Northport interim superintendent Thomas Caramore , center, and board president...

Northport interim superintendent Thomas Caramore , center, and board president Julia Binger, second from left, speak during a meeting of the Northport School board at the William J. Brosnan school in Northport on the evening of March 2, 2015. Credit: Newsday / Thomas A. Ferrara

Full-day kindergarten in the Northport-East Northport School District is closer to becoming a cheaper-than-expected reality, after more than a decade of parents fighting for the expansion.

In presenting a $159.7 million budget proposal Monday night, Interim Superintendent Thomas Caramore received wild applause when he announced his plan, including $825,000 to extend kindergarten.

Caramore received more applause when he said it amounted to a $554,343 -- or 0.348 percent -- budget increase year-over-year.
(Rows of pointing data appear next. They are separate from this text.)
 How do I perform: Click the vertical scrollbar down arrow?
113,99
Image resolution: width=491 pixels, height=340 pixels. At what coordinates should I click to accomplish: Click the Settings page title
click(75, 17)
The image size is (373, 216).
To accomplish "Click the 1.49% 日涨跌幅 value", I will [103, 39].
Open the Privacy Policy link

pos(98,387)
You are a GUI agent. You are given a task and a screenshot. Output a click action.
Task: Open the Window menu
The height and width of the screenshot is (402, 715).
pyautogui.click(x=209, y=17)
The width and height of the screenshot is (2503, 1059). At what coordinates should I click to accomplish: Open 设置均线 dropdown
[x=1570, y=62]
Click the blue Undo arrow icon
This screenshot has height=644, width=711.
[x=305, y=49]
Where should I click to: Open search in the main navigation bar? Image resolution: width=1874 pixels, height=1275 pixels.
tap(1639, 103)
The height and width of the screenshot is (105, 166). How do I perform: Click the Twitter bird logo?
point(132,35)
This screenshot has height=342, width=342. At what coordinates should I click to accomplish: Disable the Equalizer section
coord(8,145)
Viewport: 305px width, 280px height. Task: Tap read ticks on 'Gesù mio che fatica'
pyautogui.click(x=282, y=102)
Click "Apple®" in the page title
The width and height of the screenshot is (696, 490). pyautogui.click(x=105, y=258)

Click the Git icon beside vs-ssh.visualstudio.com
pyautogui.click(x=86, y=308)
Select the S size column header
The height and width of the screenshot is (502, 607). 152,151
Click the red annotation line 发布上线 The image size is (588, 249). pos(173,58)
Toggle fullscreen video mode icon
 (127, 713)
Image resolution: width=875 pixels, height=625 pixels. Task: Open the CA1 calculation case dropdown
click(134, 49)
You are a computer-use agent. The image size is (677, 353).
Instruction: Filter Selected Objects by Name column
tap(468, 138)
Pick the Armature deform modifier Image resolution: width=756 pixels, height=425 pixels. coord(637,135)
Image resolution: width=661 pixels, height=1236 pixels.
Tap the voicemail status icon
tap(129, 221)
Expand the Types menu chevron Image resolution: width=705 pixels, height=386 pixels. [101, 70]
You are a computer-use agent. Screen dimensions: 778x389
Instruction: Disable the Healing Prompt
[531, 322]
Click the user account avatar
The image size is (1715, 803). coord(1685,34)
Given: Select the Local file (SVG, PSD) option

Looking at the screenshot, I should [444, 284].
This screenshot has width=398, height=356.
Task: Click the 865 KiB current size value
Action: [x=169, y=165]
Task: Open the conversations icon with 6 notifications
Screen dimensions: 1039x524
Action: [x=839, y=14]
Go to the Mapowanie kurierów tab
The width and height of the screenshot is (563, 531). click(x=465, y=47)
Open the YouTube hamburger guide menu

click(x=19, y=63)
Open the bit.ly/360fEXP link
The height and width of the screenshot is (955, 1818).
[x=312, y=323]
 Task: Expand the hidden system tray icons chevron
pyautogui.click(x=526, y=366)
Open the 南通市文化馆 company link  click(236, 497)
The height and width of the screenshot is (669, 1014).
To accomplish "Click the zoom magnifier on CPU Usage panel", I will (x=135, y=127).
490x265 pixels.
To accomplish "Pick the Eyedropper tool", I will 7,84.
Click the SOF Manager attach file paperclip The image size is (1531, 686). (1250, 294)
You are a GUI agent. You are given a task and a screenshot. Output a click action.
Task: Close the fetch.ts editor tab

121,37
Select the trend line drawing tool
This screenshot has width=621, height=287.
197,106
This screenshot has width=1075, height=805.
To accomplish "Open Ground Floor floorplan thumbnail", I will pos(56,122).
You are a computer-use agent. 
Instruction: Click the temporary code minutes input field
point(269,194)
There was concern that all-day kindergarten might force the district to bust the state tax cap.

It was "absolutely" made possible by the elimination of nine positions, including six education jobs, Caramore said, along with other trims. It also helped that teacher retirement costs dropped more than $2 million.

District teachers union president Antoinette Blanck said she expects minimal impact on her ranks. "It's really not two teachers that are being cut. It's the equivalent of two teachers," she said. "It's possible that some people will be excessed from full time teaching positions to part time."

Blanck said it's likely attrition will absorb two special ed teaching jobs and two teaching assistant jobs.

"This is a really good example of how this unit of government should work," said David Stein, a parent who helped spearhead community support for full-day kindergarten.

Northport is one of 18 districts in the state, including six on Long Island, that do not have full-day kindergarten, said the state education department.

Each elementary student spot costs the district $80,000 a year. The district will have a total of four new elementary spots in 2015-2016, according to BOCES numbers. BOCES officials said there is also a possibility that as many as seven student spots could be added. Ultimately, the overall impact could be between $320,000 and $880,000, depending on how many new elementary students enroll.

Caramore said district officials do not know how much they will get in "one-shot" state aid for expanding to full-day.

Also unknown is overall state funding, which will increase between $370 million and more than $1 billion statewide.

Caramore said he built his budget on the assumption the district would receive the least possible state aid."You can't gamble on that," he said, adding he was confident the district would come in under the tax cap.